Cable derating without table copying

A workflow guide for recording cable derating sources and assumptions without turning AUWiring into a copied cable-table service.

Derating record purpose

Derating is the step that connects a cable candidate to its real installation context. The conductor label alone does not decide current-carrying capacity. Installation method, grouping, ambient conditions, insulation, enclosure conditions and source documents can all change the value used in the calculator.

This guide keeps the workflow visible without reproducing controlled cable-selection tables. The calculator accepts the reviewed current-carrying capacity as a user-entered value.

Workflow

  1. Identify the cable candidate and metric label.
  2. Identify the source used for current-carrying capacity.
  3. Record the installation method and environmental assumptions.
  4. Record any grouping, ambient or enclosure factors that affect the value.
  5. Enter the reviewed current-carrying capacity into the cable-size calculator.
  6. Keep the derating source note with the result before checking voltage drop or protection.

Derating source record

Cable derating record fields
FieldRecordWhy it matters
Cable labelMetric size, conductor material and cable familyPrevents capacity values being applied to the wrong cable
Source documentStandard, design record, manufacturer data or reviewed scheduleShows where the capacity came from
Installation basisEnclosure, conduit, tray, buried, air or other methodCurrent-carrying capacity depends on installation
Environmental basisAmbient, grouping and heat conditionsDerating factors can change the usable current
Entered capacityFinal current-carrying capacity in AThis is the value the calculator compares
Reviewer noteAssumptions and unresolved checksKeeps the worksheet from sounding like final approval

Calculator handoff

Use the cable-size calculator after the derating value is known. The cable-size calculator compares entered load current with entered current-carrying capacity and voltage-drop data. It does not derive the derated value from the cable label alone.

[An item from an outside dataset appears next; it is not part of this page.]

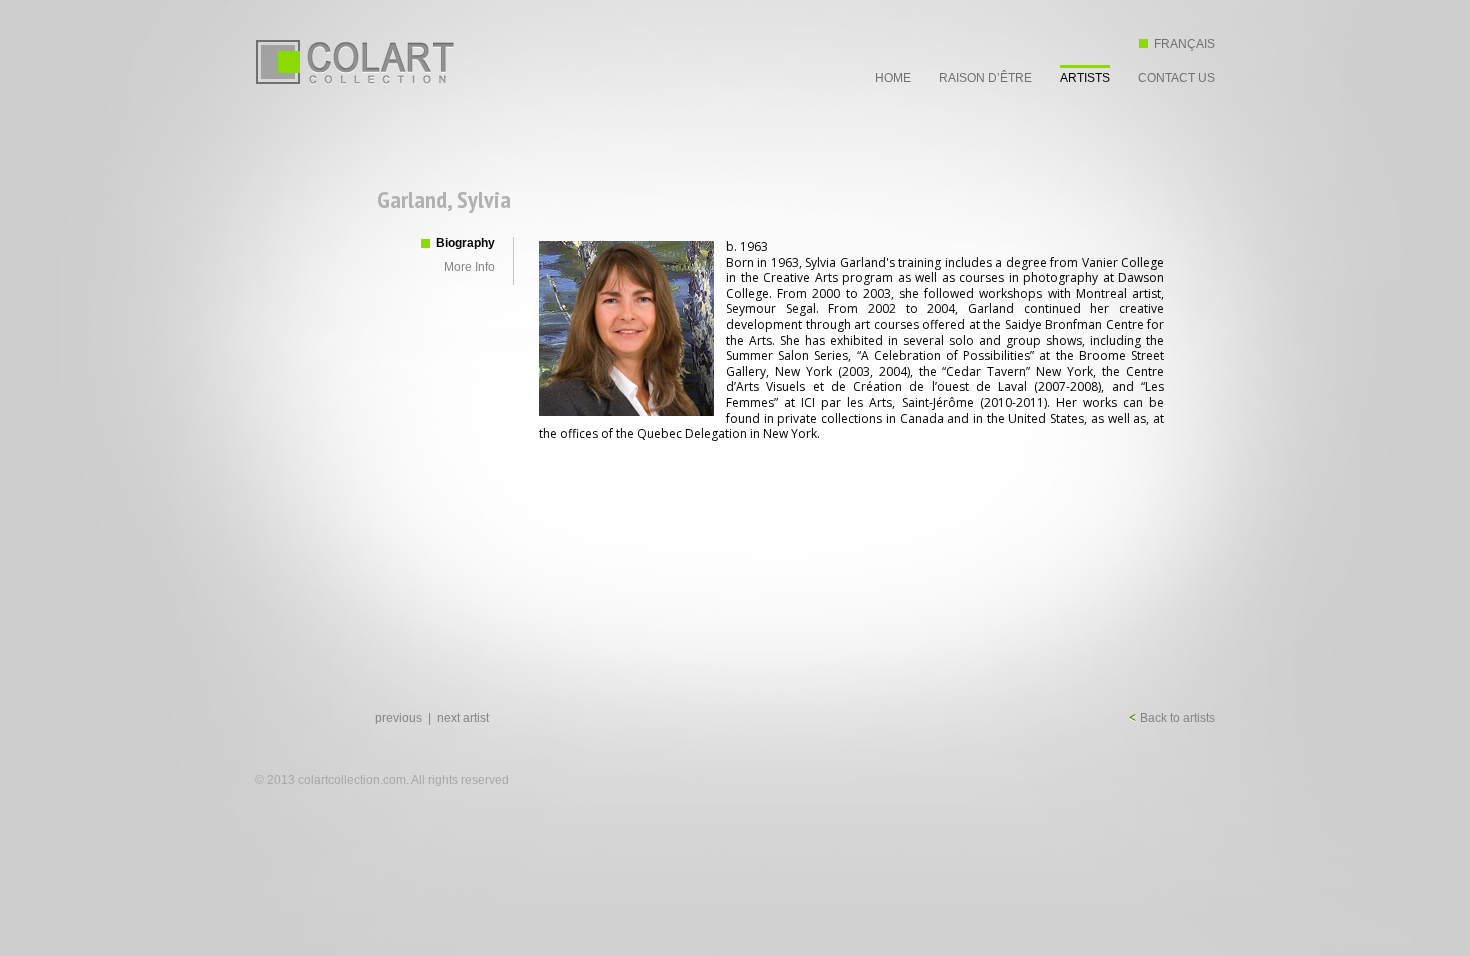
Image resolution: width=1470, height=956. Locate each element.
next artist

If the current margin is acceptable but voltage drop is not, continue with voltage-drop review. If voltage drop is acceptable but current-carrying capacity is not, return to the derating source and candidate selection.

Boundaries

  • Do not infer current-carrying capacity from a metric label alone.
  • Do not copy table values into public page copy.
  • Do not hide derating assumptions inside a final amp value.
  • Do not describe a calculator comparison as installation approval.

Questions

Why does the site not publish derating tables?

Cable derating depends on current source documents, installation method, grouping, ambient conditions and product context. The guide keeps the source discipline visible instead of copying controlled table values.

Can I enter a derated current-carrying capacity?

Yes. Enter the reviewed value into the cable-size calculator and keep the source, assumptions and reviewer note with the record.